Women-owned firms tend to be small. They represented 30 percent of all businesses in Oregon in 2007, but employed only 7 percent of workers, or 11 percent if counting the nonemployer business owners as workers. In the U.S., women-owned firms employed 6 percent of workers (or 10% if counting nonemployers).
Being small, women-owned firms trail other firms in sales in Oregon. Sales per woman-owned business in 2007 were $135,312 compared to $937,244 for all firms. The industry that provided the highest sales per woman-owned firm in Oregon, by far, was wholesale trade with $1,602,969 per firm. The next closest industry was manufacturing at $690,880 per firm. Of the industries with the most female-owned firms (listed in Graph 1), retail trade provided the highest sales per firm at $177,280.
Metro Area Women-Owned Businesses
Data for women-owned businesses in Oregon is also available at the county and metro levels. Of the state’s six metro areas, Portland and Eugene had the highest percentage of women-owned businesses (31% each). These two areas were also the only metros with more than the statewide average of 30 percent. The Bend metro area (Deschutes County) reported the lowest female-ownership rate (Figure 1).
So what’s going on in the Portland and Eugene areas to them a slight edge in their rate of women-owned businesses? Unfortunately, some of the industry-by-gender census data were suppressed because the firm count was less than three or the relative standard error of the sales data was 50 percent or more. This mostly occurred in smaller industries in Eugene, a somewhat small metro area. Still, a great deal of information is available for these metro areas, and the numbers reveal some interesting points.
The two industries with the largest number of women-owned firms were the same in both the Eugene and Portland metro areas: professional, scientific, and technical services, followed by health care and social assistance. The percentage of these industries that women-owned firms comprised in the metro areas generally mirrors the statewide average (Graph 2). What’s more remarkable, however, are the other industries in Eugene and Portland with high concentrations of female-owned businesses.

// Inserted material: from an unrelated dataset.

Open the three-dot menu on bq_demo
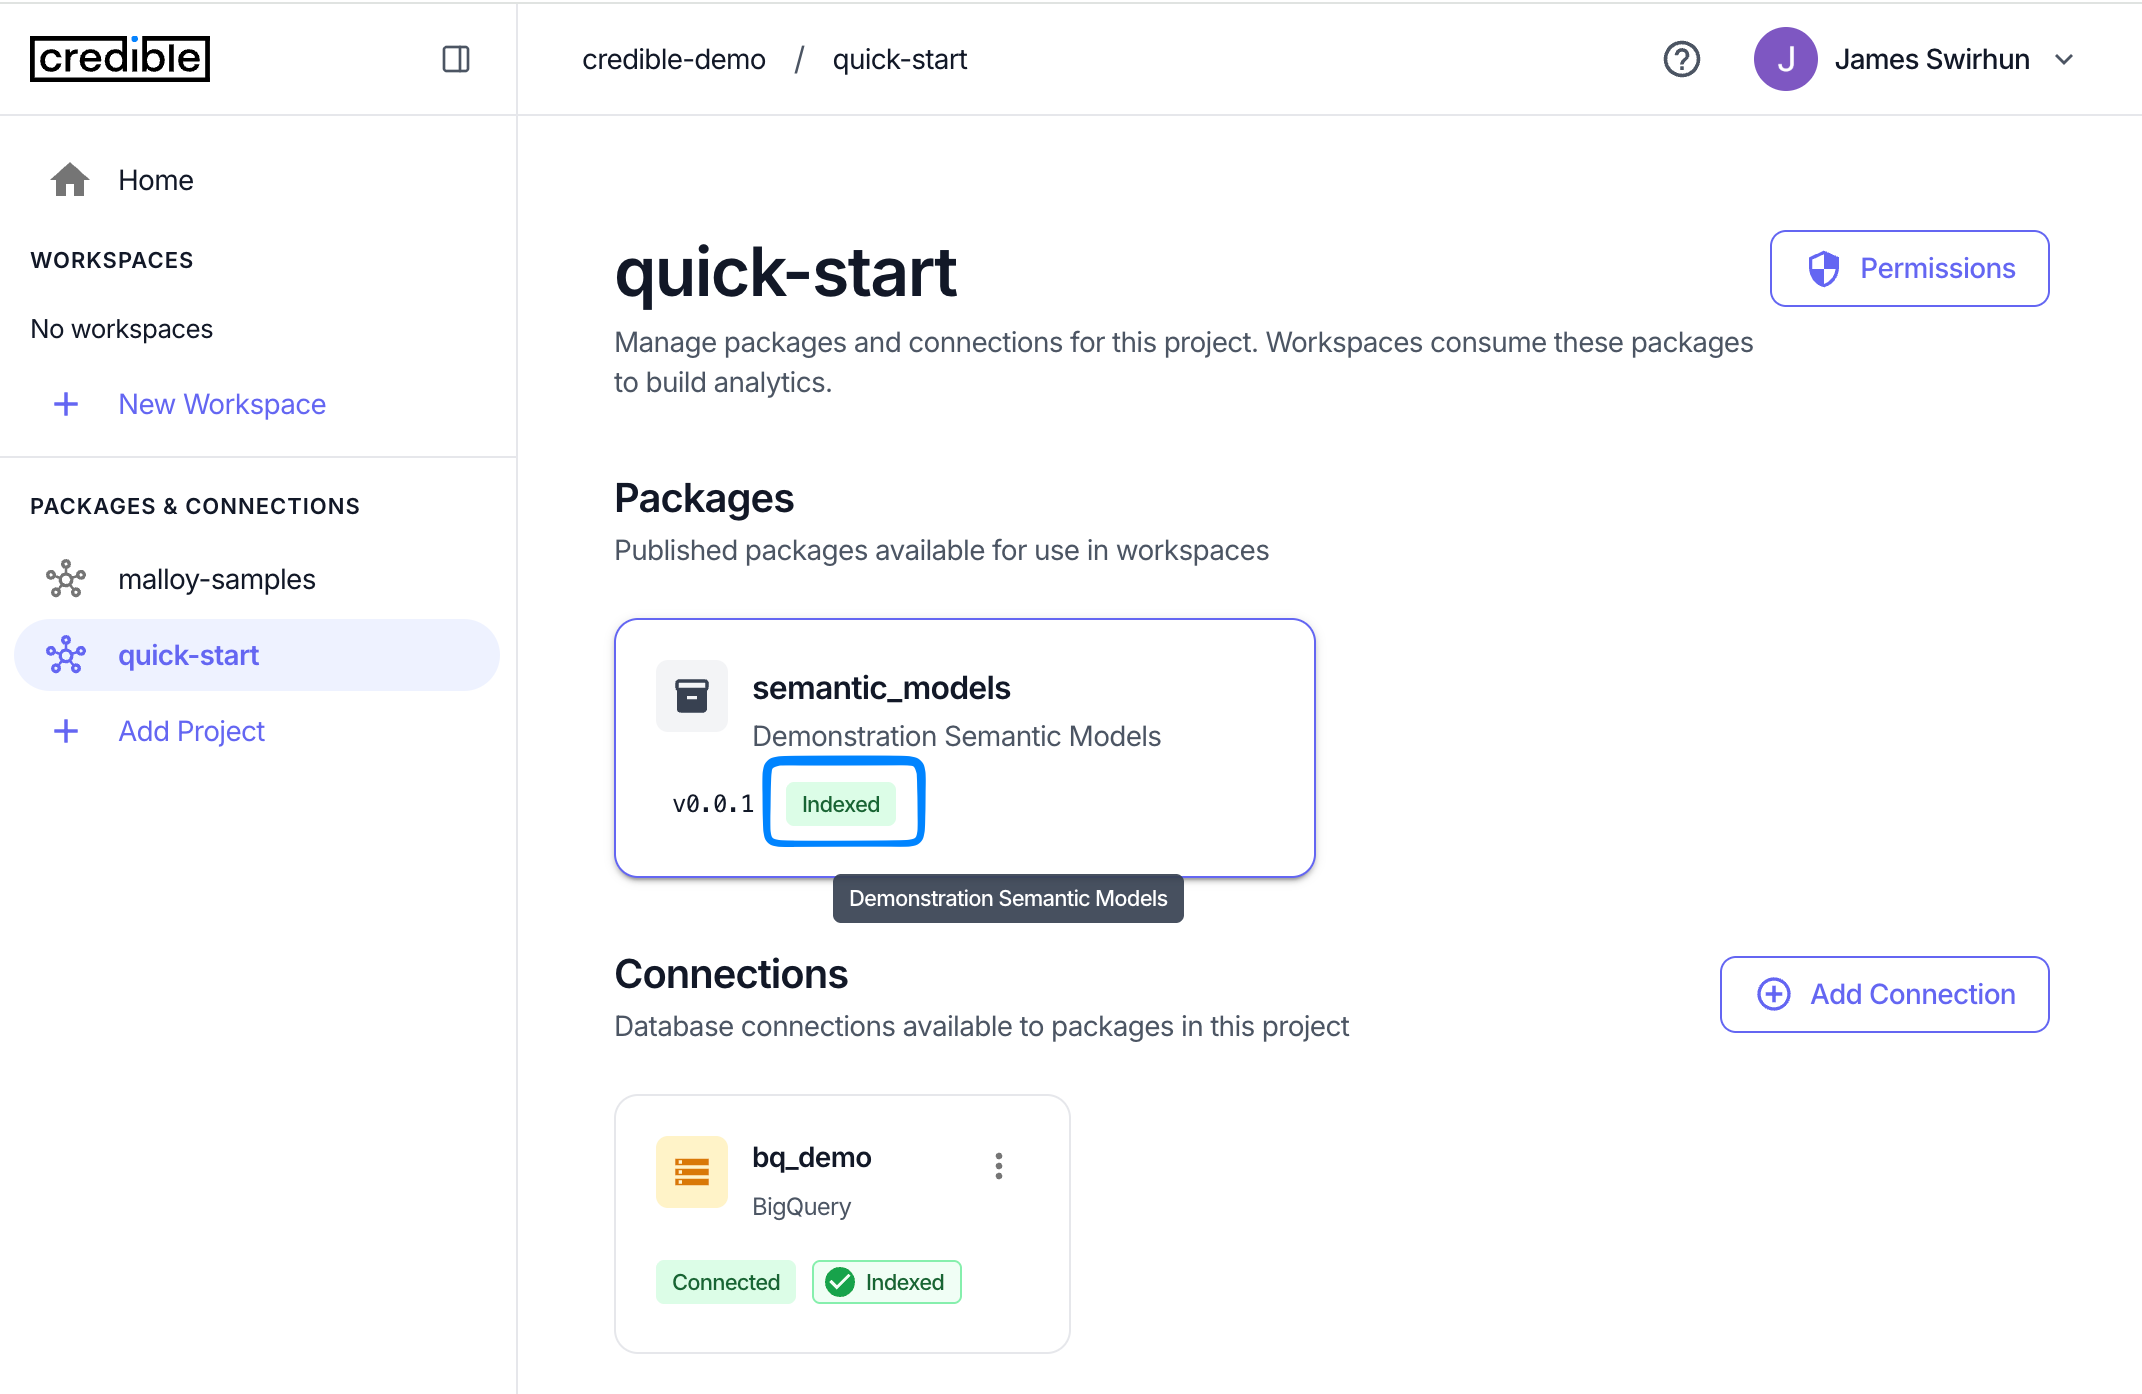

The health care and social assistance industry boasts the highest share of women-owned businesses in both metros, as is the case statewide. But in Eugene the administrative support and waste management services industry has the second-highest rate of women-owned businesses (47%), which exceeds the statewide rate by 7 percentage points. In Portland, educational services matches the rate of female ownership for health care and social assistance (51% each), and the 46 percent rate in other services sits 3 percentage points above the statewide level.
Based on information from the Census Bureau, the number of women-owned businesses as a percent of all firms in Oregon is growing. Women-owned businesses in Oregon are slightly more prevalent in the Portland and Eugene metro areas. They also tend to have no employees and bring in lower sales than the average for all firms. Statewide, health care and social assistance is the only industry in which the majority of business owners are women, but female ownership is prevalent in many other industries, especially services.